__Records to process__
>>

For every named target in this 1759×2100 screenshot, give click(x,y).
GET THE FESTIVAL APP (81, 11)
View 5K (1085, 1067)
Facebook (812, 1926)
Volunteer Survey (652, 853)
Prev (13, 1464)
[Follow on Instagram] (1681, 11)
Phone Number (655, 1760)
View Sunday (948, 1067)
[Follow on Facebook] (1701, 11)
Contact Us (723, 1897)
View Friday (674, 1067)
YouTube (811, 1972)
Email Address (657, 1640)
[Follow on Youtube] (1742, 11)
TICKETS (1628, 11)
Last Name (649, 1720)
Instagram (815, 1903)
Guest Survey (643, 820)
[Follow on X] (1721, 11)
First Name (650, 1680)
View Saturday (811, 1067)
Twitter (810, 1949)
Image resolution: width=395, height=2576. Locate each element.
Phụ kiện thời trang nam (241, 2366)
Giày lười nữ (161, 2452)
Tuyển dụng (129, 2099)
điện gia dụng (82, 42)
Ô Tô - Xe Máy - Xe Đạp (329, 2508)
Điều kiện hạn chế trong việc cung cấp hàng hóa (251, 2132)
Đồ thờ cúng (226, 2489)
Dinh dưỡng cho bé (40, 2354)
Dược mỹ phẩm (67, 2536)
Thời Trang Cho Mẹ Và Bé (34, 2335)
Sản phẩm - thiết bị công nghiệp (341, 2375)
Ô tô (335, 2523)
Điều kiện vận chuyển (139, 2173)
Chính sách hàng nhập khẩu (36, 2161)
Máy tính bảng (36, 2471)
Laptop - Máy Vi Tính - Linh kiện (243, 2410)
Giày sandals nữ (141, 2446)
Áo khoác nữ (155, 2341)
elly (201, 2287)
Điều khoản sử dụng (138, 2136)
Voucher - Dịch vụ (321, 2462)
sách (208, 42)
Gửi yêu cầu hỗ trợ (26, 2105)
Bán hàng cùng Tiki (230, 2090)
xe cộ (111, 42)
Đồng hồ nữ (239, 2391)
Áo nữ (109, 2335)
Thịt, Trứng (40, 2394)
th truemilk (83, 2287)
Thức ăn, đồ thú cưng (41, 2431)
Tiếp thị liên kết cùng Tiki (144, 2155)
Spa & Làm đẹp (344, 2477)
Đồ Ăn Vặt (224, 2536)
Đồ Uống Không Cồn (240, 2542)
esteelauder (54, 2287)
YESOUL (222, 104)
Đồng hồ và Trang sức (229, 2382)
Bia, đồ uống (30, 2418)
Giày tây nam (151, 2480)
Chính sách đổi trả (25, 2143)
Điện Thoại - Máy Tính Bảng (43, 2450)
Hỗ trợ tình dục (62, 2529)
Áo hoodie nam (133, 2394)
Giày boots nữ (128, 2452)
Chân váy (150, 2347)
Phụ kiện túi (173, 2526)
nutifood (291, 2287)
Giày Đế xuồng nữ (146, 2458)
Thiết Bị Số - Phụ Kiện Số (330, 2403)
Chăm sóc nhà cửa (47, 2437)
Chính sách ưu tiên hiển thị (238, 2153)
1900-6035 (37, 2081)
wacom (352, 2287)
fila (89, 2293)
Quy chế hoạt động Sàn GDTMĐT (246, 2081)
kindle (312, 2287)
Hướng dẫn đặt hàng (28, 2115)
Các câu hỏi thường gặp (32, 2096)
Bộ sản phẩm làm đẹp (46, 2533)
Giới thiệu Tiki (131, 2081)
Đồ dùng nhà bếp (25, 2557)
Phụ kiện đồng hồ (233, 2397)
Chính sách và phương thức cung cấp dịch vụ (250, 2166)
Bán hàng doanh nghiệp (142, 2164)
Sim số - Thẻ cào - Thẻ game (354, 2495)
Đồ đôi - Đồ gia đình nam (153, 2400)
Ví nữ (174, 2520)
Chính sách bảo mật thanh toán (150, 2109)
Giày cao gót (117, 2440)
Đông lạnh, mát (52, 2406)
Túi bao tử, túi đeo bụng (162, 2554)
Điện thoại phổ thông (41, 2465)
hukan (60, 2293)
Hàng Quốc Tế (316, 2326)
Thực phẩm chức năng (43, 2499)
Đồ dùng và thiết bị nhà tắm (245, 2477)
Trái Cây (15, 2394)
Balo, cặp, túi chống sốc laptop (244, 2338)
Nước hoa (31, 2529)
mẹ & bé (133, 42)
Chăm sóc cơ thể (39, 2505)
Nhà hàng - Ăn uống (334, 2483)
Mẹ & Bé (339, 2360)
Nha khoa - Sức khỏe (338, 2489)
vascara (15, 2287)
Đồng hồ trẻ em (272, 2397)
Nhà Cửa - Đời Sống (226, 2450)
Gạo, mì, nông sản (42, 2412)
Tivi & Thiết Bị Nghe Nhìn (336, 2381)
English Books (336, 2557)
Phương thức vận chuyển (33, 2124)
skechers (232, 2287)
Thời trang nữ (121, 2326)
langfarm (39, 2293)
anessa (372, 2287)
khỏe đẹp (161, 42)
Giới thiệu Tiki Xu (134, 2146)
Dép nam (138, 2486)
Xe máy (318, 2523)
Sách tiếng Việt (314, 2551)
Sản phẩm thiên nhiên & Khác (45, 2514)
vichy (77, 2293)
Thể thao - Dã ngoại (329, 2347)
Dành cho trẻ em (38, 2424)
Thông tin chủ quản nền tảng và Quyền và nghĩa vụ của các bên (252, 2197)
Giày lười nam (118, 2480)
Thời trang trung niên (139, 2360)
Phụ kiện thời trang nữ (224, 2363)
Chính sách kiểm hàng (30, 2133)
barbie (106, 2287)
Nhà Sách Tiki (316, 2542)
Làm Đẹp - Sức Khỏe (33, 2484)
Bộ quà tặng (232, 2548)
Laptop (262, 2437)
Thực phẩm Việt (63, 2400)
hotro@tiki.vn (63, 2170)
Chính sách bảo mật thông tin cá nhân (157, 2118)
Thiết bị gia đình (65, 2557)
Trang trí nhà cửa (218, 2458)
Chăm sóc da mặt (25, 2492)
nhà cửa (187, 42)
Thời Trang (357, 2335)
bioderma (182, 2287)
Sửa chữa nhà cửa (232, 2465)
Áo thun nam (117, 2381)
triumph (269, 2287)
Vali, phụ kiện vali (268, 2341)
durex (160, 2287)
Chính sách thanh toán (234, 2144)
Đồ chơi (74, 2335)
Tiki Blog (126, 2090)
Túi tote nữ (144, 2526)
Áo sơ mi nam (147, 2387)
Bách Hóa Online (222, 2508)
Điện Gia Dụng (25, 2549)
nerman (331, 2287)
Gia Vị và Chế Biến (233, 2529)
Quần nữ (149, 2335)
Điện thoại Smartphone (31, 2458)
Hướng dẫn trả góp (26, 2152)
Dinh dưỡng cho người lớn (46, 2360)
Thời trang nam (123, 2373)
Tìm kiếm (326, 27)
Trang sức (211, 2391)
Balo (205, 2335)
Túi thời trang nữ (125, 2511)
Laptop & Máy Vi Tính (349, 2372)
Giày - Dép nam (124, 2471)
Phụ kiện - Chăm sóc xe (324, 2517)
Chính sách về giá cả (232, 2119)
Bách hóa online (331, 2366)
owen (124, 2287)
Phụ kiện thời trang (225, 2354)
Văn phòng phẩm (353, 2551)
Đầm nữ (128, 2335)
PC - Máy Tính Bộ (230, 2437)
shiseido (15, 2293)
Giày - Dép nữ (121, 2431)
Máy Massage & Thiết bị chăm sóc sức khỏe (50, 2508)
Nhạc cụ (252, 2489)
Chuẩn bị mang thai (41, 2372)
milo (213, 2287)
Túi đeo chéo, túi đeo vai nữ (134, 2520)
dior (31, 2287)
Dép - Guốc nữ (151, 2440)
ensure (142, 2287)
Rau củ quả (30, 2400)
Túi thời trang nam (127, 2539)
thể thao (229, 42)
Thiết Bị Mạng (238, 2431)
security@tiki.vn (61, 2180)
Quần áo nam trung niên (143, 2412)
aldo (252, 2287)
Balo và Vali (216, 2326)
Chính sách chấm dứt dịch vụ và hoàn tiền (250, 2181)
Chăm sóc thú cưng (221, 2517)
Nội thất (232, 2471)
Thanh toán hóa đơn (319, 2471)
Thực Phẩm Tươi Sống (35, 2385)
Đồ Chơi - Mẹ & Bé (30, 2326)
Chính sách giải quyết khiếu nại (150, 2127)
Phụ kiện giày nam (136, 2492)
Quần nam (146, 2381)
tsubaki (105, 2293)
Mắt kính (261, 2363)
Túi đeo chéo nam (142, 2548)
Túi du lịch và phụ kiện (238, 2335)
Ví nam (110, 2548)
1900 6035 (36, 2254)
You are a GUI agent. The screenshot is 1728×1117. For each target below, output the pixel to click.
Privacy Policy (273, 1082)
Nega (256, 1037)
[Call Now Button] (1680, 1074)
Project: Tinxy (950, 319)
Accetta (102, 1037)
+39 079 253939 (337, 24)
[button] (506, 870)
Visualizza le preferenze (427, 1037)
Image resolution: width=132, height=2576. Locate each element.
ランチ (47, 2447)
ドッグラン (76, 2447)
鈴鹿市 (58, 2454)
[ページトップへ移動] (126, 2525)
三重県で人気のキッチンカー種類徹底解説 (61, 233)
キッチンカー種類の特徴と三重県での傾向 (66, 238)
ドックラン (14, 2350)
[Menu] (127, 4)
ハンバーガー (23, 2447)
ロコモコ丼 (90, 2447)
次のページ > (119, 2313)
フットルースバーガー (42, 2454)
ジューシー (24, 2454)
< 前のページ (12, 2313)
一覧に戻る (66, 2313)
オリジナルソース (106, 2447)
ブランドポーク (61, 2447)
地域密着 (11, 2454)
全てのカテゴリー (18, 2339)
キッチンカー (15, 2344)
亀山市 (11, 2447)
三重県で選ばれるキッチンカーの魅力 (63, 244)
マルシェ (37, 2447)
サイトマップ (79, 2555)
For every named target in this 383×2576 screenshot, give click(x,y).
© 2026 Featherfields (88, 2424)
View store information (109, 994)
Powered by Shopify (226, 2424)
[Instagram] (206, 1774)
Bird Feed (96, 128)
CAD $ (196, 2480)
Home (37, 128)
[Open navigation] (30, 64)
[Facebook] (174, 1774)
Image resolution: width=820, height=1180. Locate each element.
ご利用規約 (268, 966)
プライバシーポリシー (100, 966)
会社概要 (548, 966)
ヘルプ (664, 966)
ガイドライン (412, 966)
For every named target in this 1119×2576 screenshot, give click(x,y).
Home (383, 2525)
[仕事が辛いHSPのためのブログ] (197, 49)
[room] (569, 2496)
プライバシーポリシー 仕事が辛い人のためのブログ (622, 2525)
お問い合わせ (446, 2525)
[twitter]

<<

Return precisely the lines of the records, starting with the line that holds "マルシェ (37, 2447)" and ending with the last one.

__Response__
マルシェ (37, 2447)
サイトマップ (79, 2555)
For every named target in this 383×2576 screenshot, give click(x,y).
© 2026 Featherfields (88, 2424)
View store information (109, 994)
Powered by Shopify (226, 2424)
[Instagram] (206, 1774)
Bird Feed (96, 128)
CAD $ (196, 2480)
Home (37, 128)
[Open navigation] (30, 64)
[Facebook] (174, 1774)
Image resolution: width=820, height=1180. Locate each element.
ご利用規約 (268, 966)
プライバシーポリシー (100, 966)
会社概要 (548, 966)
ヘルプ (664, 966)
ガイドライン (412, 966)
For every named target in this 1119×2576 screenshot, give click(x,y).
Home (383, 2525)
[仕事が辛いHSPのためのブログ] (197, 49)
[room] (569, 2496)
プライバシーポリシー 仕事が辛い人のためのブログ (622, 2525)
お問い合わせ (446, 2525)
[twitter]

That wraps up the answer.